En comparación con estos datos, el impacto del terrorismo con agentes biológicos y químicos en el pasado es insignificante y probablemente seguirá siendo (¡con suerte!) Pequeño.

8. Aplicación de la Convención sobre armas químicas y biológicas y sus conclusiones.

Como la mayoría de los desarrollos científicos e industriales, existe la posibilidad de aplicarlos para bien o para mal. Se cuestiona la responsabilidad de los científicos, así como de los políticos y militares. La producción del material básico para aplicaciones militares o civiles está estrechamente entrelazada. Esto hace que cualquier inspección y acusación de uso militar previsto sea extraordinariamente difícil. Además, los fabricantes temen por sus patentes y están preocupados por el espionaje industrial.

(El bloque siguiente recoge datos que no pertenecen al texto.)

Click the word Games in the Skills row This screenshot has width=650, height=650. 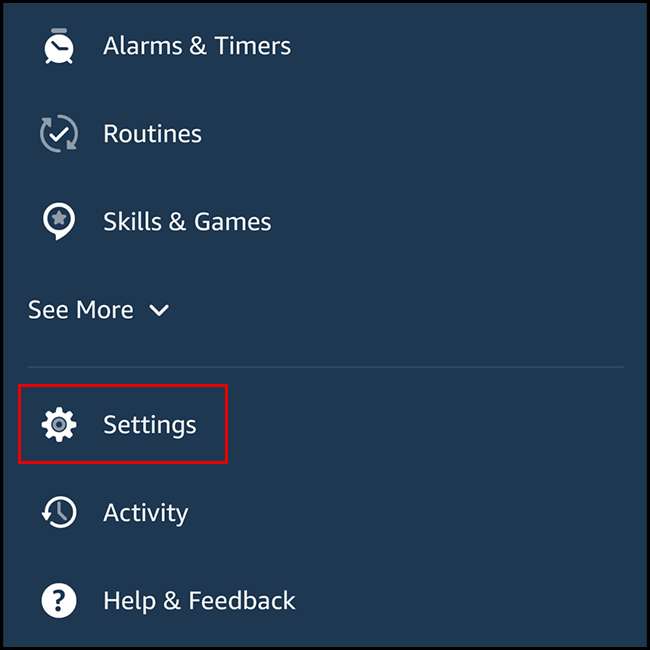[x=233, y=222]
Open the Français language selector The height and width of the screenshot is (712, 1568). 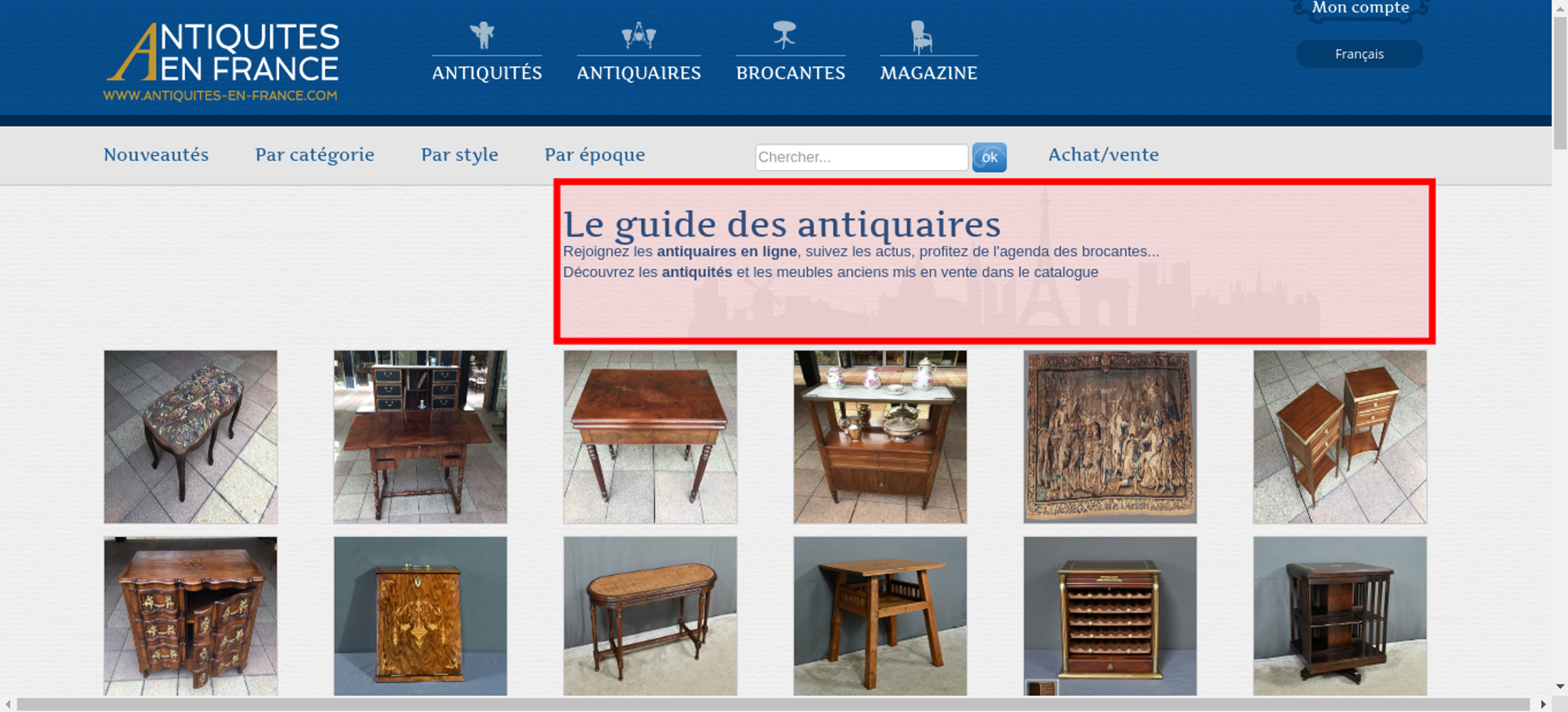pyautogui.click(x=1359, y=54)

La producción de agentes de guerra biológica puede realizarse en cualquier hospital o en las habitaciones del sótano en pequeñas cantidades por personal calificado, para los productos químicos se requieren plantas más grandes. Los 121 Estados Partes y 48 Estados signatarios de la Convención sobre Armas Químicas tienen un organismo de implementación, el Organización para la prohibición de armas químicas (OPAQ), que está en funcionamiento desde hace dos años desde La Haya [7]. Realizó ya más de 500 inspecciones. La OPAQ tiene alrededor de 500 miembros del personal, que consta de 200 inspectores y 300 funcionarios administrativos. De estos 300 administradores, la mayoría son expertos en verificación y planificadores de inspección. Entre los temas antiguos más importantes están: pautas para bajas concentraciones, la usabilidad de armas químicas viejas y abandonadas. Como se mencionó anteriormente, la Convención sobre Armas Químicas (CAQ) no cubre las armas químicas vertidas en el mar.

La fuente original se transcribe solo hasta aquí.